BLACK VOICES
09/28/2016 05:49 pm ET Updated Sep 28, 2016

Black Mizzou Students Speak Out Over Racist Attack On Campus

"Quite frankly, WE. ARE. SICK. OF. THIS!"
A group of black students at the University of Missouri claim to have been the target of a racially motivated attack on campu
Michael B. Thomas via Getty Images
A group of black students at the University of Missouri claim to have been the target of a racially motivated attack on campus.

Nearly a year after students protested racial bias on campus, black students at University of Missouri are speaking out against yet another instance of racism they say happened on their campus.

A group of black students claim they were verbally assaulted and called racial slurs by a group of white students on Tuesday.

The black students are members of Mizzou’s group, Legion of Black Collegians (LBC). The group shared a statement on Twitter on Tuesday, recounting the details of the incident.

According to the statement, a group of six to seven white students passed two black, female members of LBC when a white woman from the group shouted, “look at those n****rs* looking at us.” The black students contacted other LBC members to report that they didn’t feel safe, according to the statement. When police noticed the disruption, they approached the group to check out what was going on.

After police got involved, members of the Delta Upsilon Fraternity, whose house the incident occurred near, began recording the encounter and yelling obscene language at the black students. LBC writes that the fraternity members called them “Mizzou PC,” “c**ts,” “b****es,” and “n****rs.”

The statement goes on to say that some cops were trying to control the LBC members instead of the white students while one cop “used excessive verbal force WITH his hand on his gun” to try to calm one black student down.

Mizzou officials told HuffPost on Wednesday that they’ve notified the Office of Student Conduct and the Office of Civil Rights and Title IX. The interim vice chancellor for Inclusion, Diversity and Equity is also meeting with the victims of the attack to offer support. Authorities identified and will question one suspect of the verbal attack, but LBC is demanding tougher repercussions.

Interim Chancellor Hank Foley said the incident does not represent the school’s values in a video posted on Twitter. In a statement, he also said that Mizzou is “committed to fostering an inclusive campus environment where all students, faculty, staff and visitors can live, learn, work and feel safe.”

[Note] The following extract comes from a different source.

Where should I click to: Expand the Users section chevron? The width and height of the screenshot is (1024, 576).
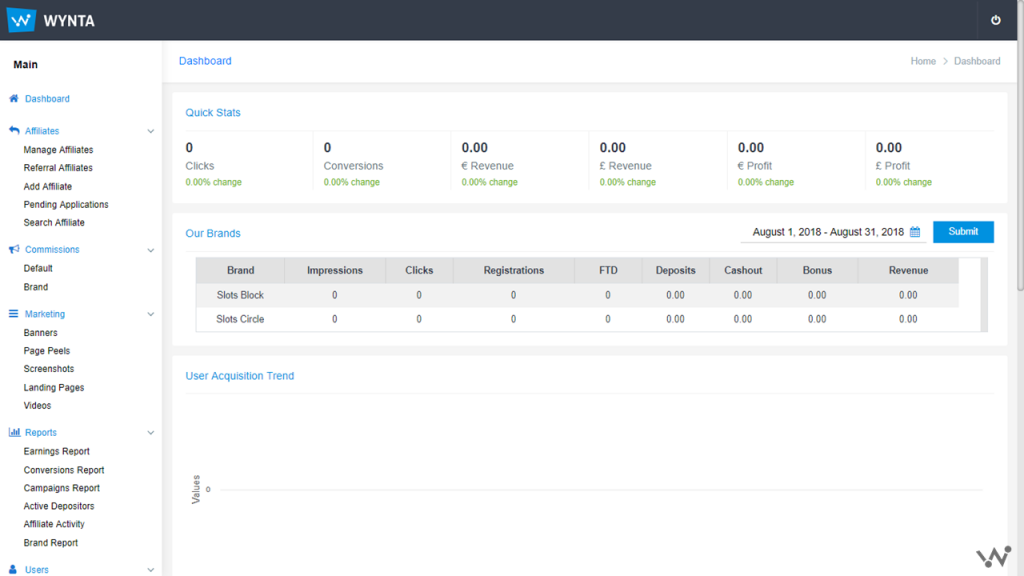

“We have zero tolerance for actions like this; if any student is found in violation of the Student Code and/or the University’s nondiscrimination policies, they will be subject to discipline, up to and including suspension and/or expulsion,” he said. “As we have stated, this is a new day on campus and we take our core values of Respect, Responsibility, Discovery and Excellence seriously.” 

While the university hasn’t announced what repercussions the alleged attackers will face,  Executive Director at Delta Upsilon International Fraternity Justin Kirk has placed Mizzou’s chapter of the fraternity on emergency suspension while the school investigates.

“Racism and sexism have no place in our Fraternity and we expect our members to be positive contributors to inclusive campus environments,” Kirk said, journalist and Mizzou alum Katherine Knott reported on Twitter.

In November 2015, former university system president Tim Wolfe resigned due to pressure from students who said his approach to continued racial problems on campus was nonchalant. 

Protests at Mizzou had a trickle effect on campuses across the country and turned the nation’s attention to the microagressions and racist practices at universities. 

“Any student that selects to intentionally use hate speech on a campus that pushes the morals of ‘inclusivity’ and ‘diversity’ does not belong and their presences continues to foster the apparent dichotomy amongst black and white students,” the group wrote in the statement. “To say that we are disgusted is beyond an understatement.”

LBC notes that Mizzou students are still trying to heal from the injustices they faced last year.

“[Black students] have experienced yet another triggering event to remind them that students still walk amongst peers who feel superior in their privilege,” the group wrote. “It is blatantly obvious that all of this superficial work has been nothing more than a discussion with little action behind it. Quite frankly, WE. ARE. SICK. OF. THIS!”

More than one hundred students attended a demonstration condemning the recent attack at Mizzou’s student center on Wednesday. The school will hold a townhall Wednesday evening and LBC will hold a group prayer afterwards for students to heal and ask questions.